The exclusion from the meta-analysis of studies that did not report a binary outcome is another important difference between this and previous reviews. To compare studies of reproducibility, the same type of outcome and method of statistics must be applied. On this account, we had to exclude 5 high-quality studies from the meta-analysis. Results from these studies are not directly comparable to the included studies, but all 5 articles show results with similar trends of low interobserver agreement on MP and higher interobserver agreement on evaluation of pain; they were included in the level of evidence assessment. The restricted number of articles causes the strength of evidence to be preliminary or nonexistent in 3 categories. In return, the power of the conclusions with respect to pain and motion testing is compelling. However, results were, in some categories, based on a relatively small number of original studies, making the conclusions very sensitive to just a few future high-quality studies with different results.

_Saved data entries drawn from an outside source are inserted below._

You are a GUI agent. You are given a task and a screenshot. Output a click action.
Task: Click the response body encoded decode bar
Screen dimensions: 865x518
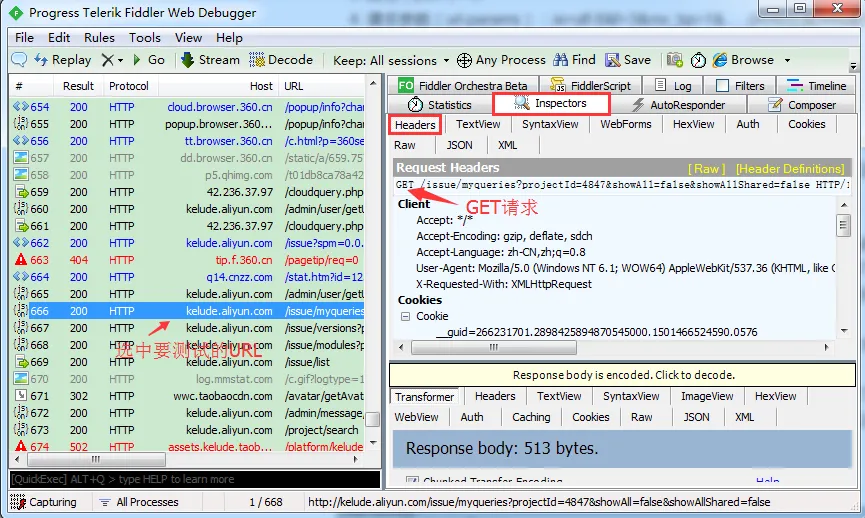(x=622, y=375)
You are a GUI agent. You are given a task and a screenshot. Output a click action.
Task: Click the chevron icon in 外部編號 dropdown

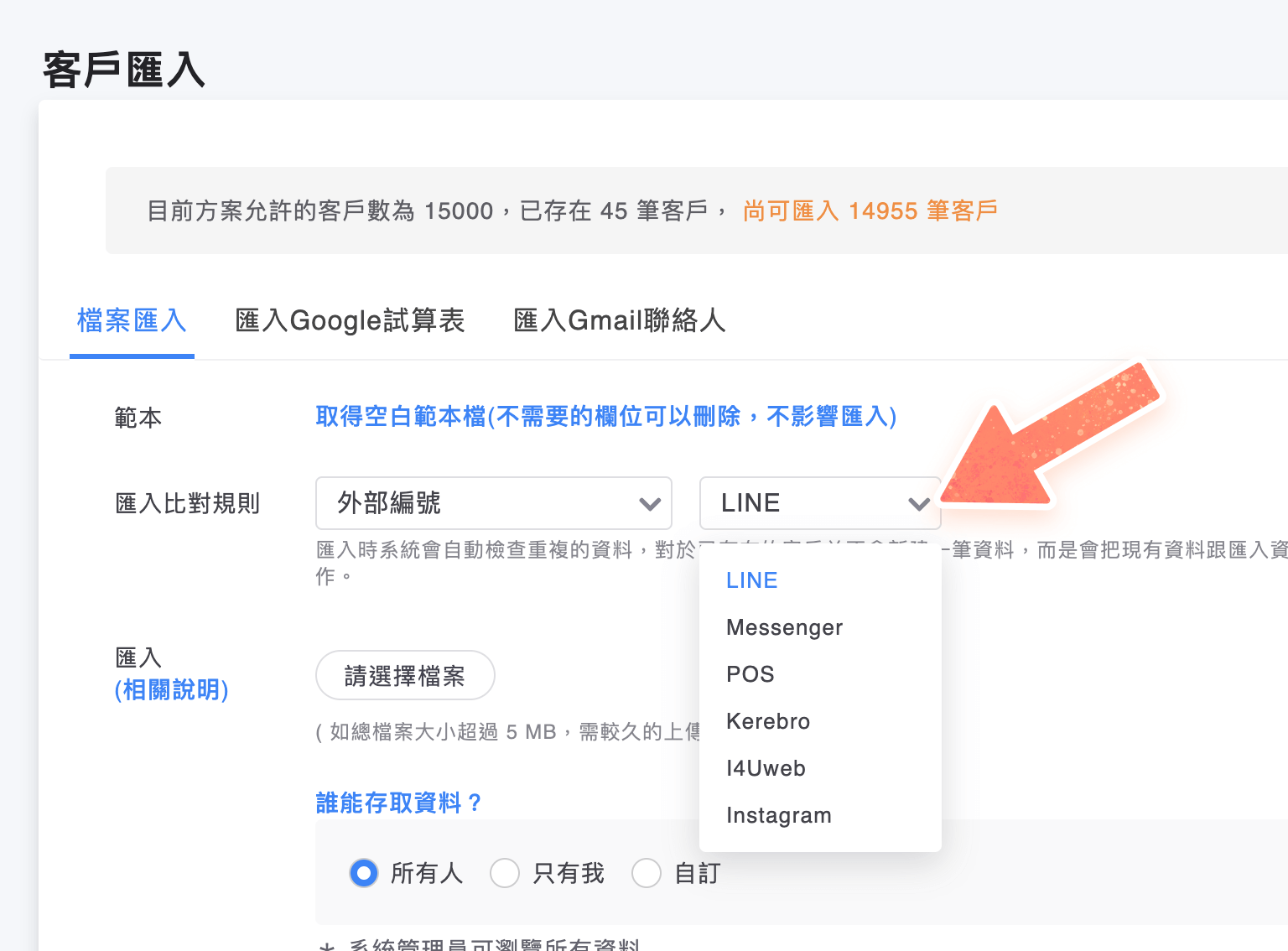[650, 503]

A κ value was reported in all high-quality studies using a binary classification. Hence, there was no need to calculate these from a published 4–fold table. No attempts were made to retrieve additional, original results or materials from the primary authors.
Although every effort was made to find all published reproducibility studies, selection bias may have occurred because we included only English-language articles. Publication bias may have resulted in an overestimation of test reproducibility because studies arriving at positive conclusions are more likely to get published. [77, 78] Furthermore, reviewer bias is also a possible limitation of this review. Reviewers were not blinded to the authors or the results of the individual trials when the methodological scoring was performed because of our familiarity with the literature.
Despite acceptable study quality according to our criteria, many trials still had methodological limitations or, at best, inadequate reporting of methods. Nonetheless, reproducibility of spinal manual palpation has been very thoroughly investigated and more than 40 original articles have been evaluated in this review. However, to shed light on the clinical usefulness of palpation, the validity needs to be investigated, and new innovative research that addresses the concomitant problems of selecting a golden standard in motion testing is warranted. Future research should also address the question of palpation in the overall assessment of neck and back pain patients and the importance of palpation as part of the complete clinical evaluation of patients.
Conclusions
Palpation for pain is reproducible at a clinically acceptable level, both within the same observer and among observers. Palpation for global assessment (GA) is reproducible within the same observer but not among different observers. The level of evidence to support these conclusions is strong. The reproducibility of motion palpation (MP), soft tissue changes (STC) and static palpation (SP) is not clinically acceptable.
The level of evidence is strong for interobserver reproducibility of MP and STC, whereas no evidence or conflicting evidence exists for SP and intraobserver reproducibility of STC. Results are overall robust with respect to the predefined levels of acceptable quality. However, the results are sensitive to changes in the preset level of clinically acceptable reproducibility and to the number of included studies.